● **OBJECTIVE 1**: In the battalion forum thread, which army is called the easiest in the game to play?
● **OBJECTIVE 2**: Please continue the forum thread about battalion boxes from the point where it stops.

● **READING PASSAGE**:
· · ·
# Beginning from the start: Battalion?



## Words_of_Truth (Sep 20, 2007)

I was wondering out of all the battalion boxes which one do you think is worth getting if you're starting an army, the criteria I'm thinking about is as follows.

1.) Value for Money
2.) Ease of use for a beginner as well as usefulness of what's included.


----------



## Azezel (May 23, 2010)

The Ogres battalion is generally considered to be the best of the bunch in terms of usability, price and price/point on the table.

Dawrves and Bretonnians also have solid battalions which won't give you any useless models even if you buy two or three boxes.

Dwarves are the easiest army in the game to play (point and shoot, pointing optional), Ogres are pretty damned easy to use too if you stick to the standard builds. Brets much, much harder.

People disagree about the worst Battalions, though Tomb Kings, Empire and Warriors of Chaos are often mentioned.


Why? Are you thinking of starting Fantasy?


----------



## Words_of_Truth (Sep 20, 2007)

I've been trying to get back into actually playing the game which I haven't played for around 2 editions now. Due to problems it's been hard and I want to start completely from the beginning as if I've never played before, so I'm basically a beginner. 

I ended up getting the isle of blood set yesterday instead of an actual battalion, I've always been interested in the two armies in it so I thought it would be a better place to start rather than the battalion.


----------



## Azezel (May 23, 2010)

Words_of_Truth said:


> I ended up getting the isle of blood set yesterday instead of an actual battalion, I've always been interested in the two armies in it so I thought it would be a better place to start rather than the battalion.
· · ·
● **GIVEN ENTRIES**:
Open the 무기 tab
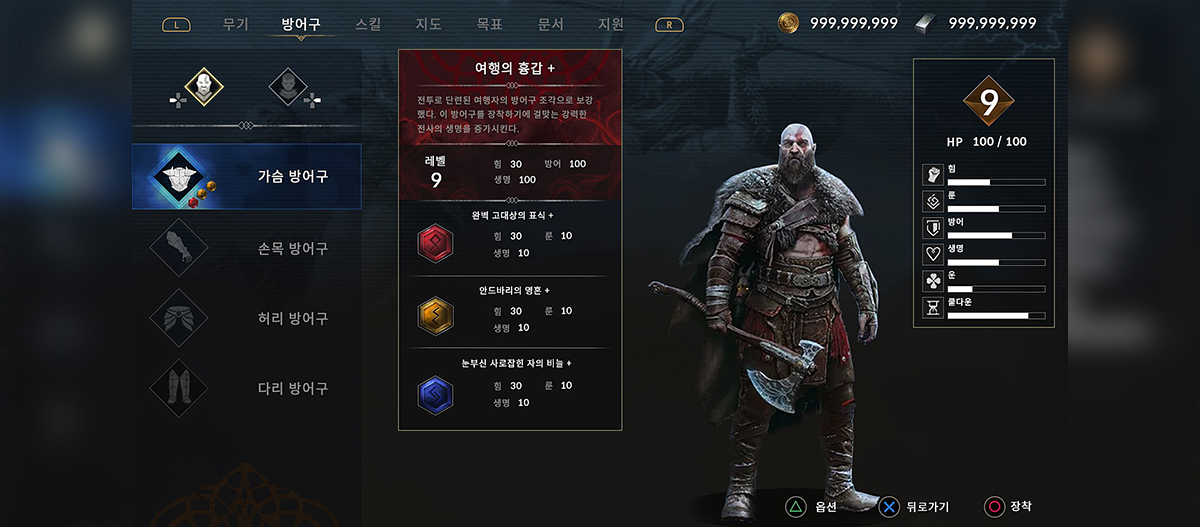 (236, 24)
· · ·
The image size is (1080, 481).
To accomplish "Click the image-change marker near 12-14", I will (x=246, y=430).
· · ·
● **TASK OUTPUT 1**: Dwarves

● **TASK OUTPUT 2**:
Mostly dang. I started out with two IoBs (well, the Elves from...) and it was a mistake.

Y'see, you'll really only ever use the Mage and Swordmasters from the Elven half of that box. And that's if you like Swordmasters, which not everyone does.

The rest of the army is somewhere between 'not useful' and 'deliberate handicap'.

I really cannot recommend the High Elf Battalion either. Especially if you already have some IoB models.

Since you're already committed my advice would be to ignore the Seaguard. Just put them on ebay or something.

Put the Reavers in the back of a cupboard or 'cos chances are they'll be awesome in the next Army Book, so wait for that.

Convert the Gryphon to count-as as a Great Eagle.










Head on over to Ulthaun.net and read/ask about core troops to see if you like Archers or Spears and buy some of them. (I like spears myself, but I'm in the minority.)


----------



## Words_of_Truth (Sep 20, 2007)

Well I was mainly thinking of playing skaven as I've always found them interesting and different to anything I've played before.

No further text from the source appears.